Jus then I got a msg I don’t have a sister.. These words poked my heart like a sharp arrow. He came home I tried speaking to him but he kept silent. I felt terrible. I said sorry some 100 times but still he was as cold as ice..

The incident has pierced my heart and made me nostalgic. I dedicate this page to MY Sweetest and Loveliest Brother SANKET and all the sweet sour memories we have shared for 19 long years. Huge fights, knocking each others heads off, sharing secrets, loud laughter on stupid silly jokes are the basis of our special bond.

We stand by each other in all the thick and thin… Though we fight most of the time it is difficult to imagine lime without his support, advice, guidance (though m his elder sis, none of my words stand before his DADAGIRI).

Even today that day stands clear in my memories brightest file when I first saw him. It was 10th august 1990; my father took me to hospital directly from school (I was studying in L.K.G). I saw my mom sleeping on patients bed beside it was a small cradle, there slept a small dark beauty- my lovely Brother.
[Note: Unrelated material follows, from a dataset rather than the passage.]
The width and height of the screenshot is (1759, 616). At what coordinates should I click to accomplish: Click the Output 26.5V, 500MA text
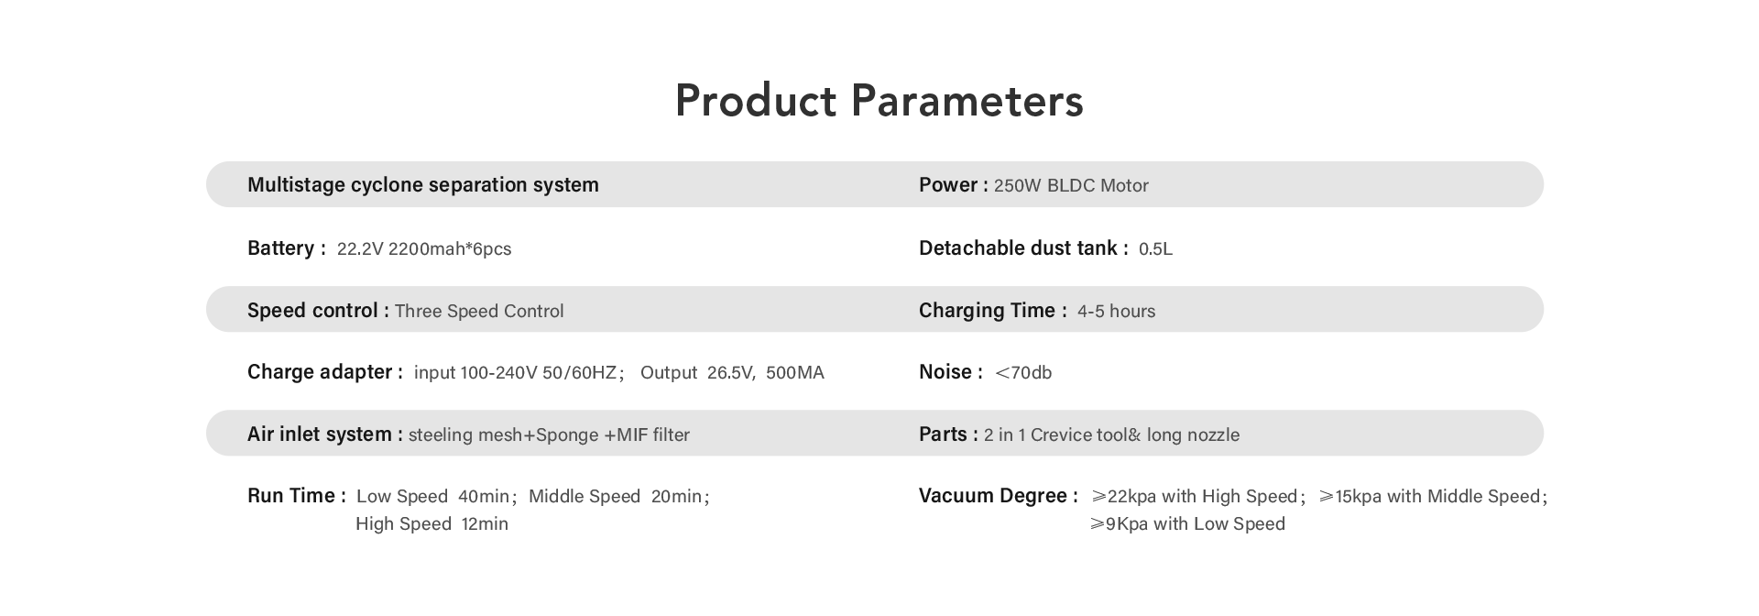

My dad gave me a stool so that I could see him clearly. He was just as I had imagined with those tiny little hands, a small nose and deep eyes. He was fast asleep and I felt it was a perfect moment. I slowly touched his cheeks “oh!! Lovely” I felt.
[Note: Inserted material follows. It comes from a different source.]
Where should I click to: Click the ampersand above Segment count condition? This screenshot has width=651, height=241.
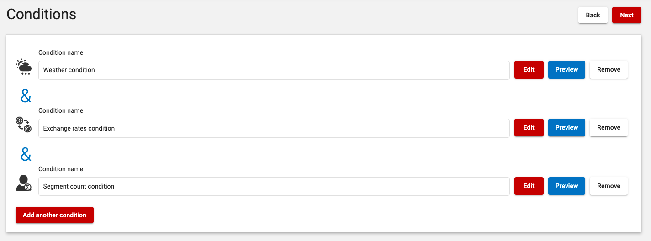tap(26, 154)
When my mother was pregnant we had pasted a huge poster of baby Krishna with notorious smile eating butter in our house. “Mom gift me him as my brother” I always told my mom. And there he was my most priced gift. And right from that time he has been the most special person in my life.

Time passed by. From a younger brother, he became a friend and now a buddy. With his presence on every twist and turn, life seemed much easy. Those laughter’s we flared, those moments we cared, times when each other’s stupid passions we bared…. Every, every moment of that life shared is perfectly recorded in minds file.

Today that tiny winy brother who held my hand even to cross a small road... has grown much taller and stronger than me who lends me his shoulders when life’s big fears strike.

Sanket, the only thing I want to say today that may be unwillingly, unknowingly I have hurt u (physically and mentally) but I proudly say that ours is the best bond I have. You are the best gift Aai and Baba have given me for life.

Please ignore the fights and stay as a lovely person throughout life.